Team members are making their own goose-feather quills, using hand-ground paints, and writing and drawing on pages of treated calfskin.
They're eight years into the creation of The Saint John's Bible, billed as the first commissioned handwritten Bible since the invention of the printing press some 500 years ago.
"At an age when virtually everything we touch is made by machine, there's something wonderful about making a book by hand," said the Rev. Eric Hollas, a monk in the Roman Catholic Benedictine order at Saint John's Abbey in Minnesota.
It's a Bible that blends the ancient and modern, both in technique and content.
Medieval materials are being used in a nod to tradition and because they've been proven to last.
But the script is new, created by Donald Jackson, of Wales, a former scribe to Queen Elizabeth II who is the project's artistic director. And Jackson's team uses modern means to communicate with each other: e-mail, phone and FedEx.
The project also uses a modern English translation of the Bible — the New Revised Standard Version. And its illuminations — illustrations that feature gold leaf and other precious metals — include references to the Twin Towers, NASA images and other faiths.
It was important to the monks for the project to speak to the faithful now, and also to become a record for the future of how people today interpreted and perceived Scripture.

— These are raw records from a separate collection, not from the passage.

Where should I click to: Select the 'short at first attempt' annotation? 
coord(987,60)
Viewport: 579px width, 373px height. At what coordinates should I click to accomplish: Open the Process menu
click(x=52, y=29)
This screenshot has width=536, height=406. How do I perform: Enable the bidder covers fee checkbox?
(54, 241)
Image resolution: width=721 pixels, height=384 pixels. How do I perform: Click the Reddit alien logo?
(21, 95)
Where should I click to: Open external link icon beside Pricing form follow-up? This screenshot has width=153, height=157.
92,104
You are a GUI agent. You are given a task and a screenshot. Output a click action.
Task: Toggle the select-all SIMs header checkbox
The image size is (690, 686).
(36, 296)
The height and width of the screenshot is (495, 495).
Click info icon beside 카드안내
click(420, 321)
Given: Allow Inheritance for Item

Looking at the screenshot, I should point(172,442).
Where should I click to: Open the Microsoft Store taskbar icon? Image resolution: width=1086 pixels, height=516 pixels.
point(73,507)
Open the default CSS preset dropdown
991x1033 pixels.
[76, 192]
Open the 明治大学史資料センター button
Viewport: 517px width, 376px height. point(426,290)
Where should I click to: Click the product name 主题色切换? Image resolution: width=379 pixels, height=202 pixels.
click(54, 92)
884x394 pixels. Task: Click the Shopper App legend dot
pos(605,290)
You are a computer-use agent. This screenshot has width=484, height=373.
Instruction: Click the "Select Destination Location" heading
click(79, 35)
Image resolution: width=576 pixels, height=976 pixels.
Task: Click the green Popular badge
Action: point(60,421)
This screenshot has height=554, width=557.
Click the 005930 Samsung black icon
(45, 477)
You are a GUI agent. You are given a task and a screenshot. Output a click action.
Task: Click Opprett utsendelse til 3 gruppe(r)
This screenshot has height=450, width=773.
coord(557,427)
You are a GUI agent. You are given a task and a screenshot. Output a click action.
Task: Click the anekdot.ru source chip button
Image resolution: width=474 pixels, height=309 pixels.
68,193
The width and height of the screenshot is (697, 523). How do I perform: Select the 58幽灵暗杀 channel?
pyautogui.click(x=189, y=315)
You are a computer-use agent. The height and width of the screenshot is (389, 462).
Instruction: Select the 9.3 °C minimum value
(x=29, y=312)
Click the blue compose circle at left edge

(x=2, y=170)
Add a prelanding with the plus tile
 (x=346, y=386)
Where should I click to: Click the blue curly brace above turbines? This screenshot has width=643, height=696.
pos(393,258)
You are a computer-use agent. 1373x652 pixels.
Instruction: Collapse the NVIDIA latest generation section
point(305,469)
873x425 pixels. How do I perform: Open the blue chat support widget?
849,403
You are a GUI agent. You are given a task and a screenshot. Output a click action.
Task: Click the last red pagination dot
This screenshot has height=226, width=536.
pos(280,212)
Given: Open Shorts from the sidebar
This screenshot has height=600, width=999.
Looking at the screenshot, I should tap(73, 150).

"We're making a book that's intended to last 2,000 to 3,000 years," Hollas said.
For the monks at Saint John's Abbey and Saint John's University, which jointly commissioned the $3.5 million project, there were plenty of reasons not to start the project. There was the cost and amount of work involved — not to mention a long list of competing priorities, among which "making a Bible was not high," Hollas said.
Still, the proposal captured their imagination.
They saw it as a work of art in the long tradition of religious art in the West.
They thought about how people were still amazed by medieval biblical manuscripts, such as the Book of Kells, kept at Trinity College in Dublin. For the Benedictine monks to help create something that could inspire people thousands of years from now — "that's worth the challenge," Hollas said.
They thought about how such a Bible might incorporate modern themes in its illustrations. One illumination features DNA strands, a reference to evolution.
Another depicts Earth, based on an image from NASA's Hubble Space Telescope.
Every Bible that's ever been made has tried to reflect its time, Hollas said.
Not doing so "would be like someone getting up in the pulpit and giving a sermon on some issue that was important 800 years ago but not now. You want a Bible that speaks to people today."
Some of those decisions have provoked controversy.
One religious-book distributor refused to carry copies of portions of The Saint John's Bible in his store, objecting to the references to evolution, said the Rev. Michael Patella, a monk at Saint John's Abbey who heads a committee providing theological guidance to the calligraphers and artists.
For the monks, it was important to show that "faith and reason go hand in hand," he said. "Science tells us how we got to where we are. The Bible tells us why we got to where we are."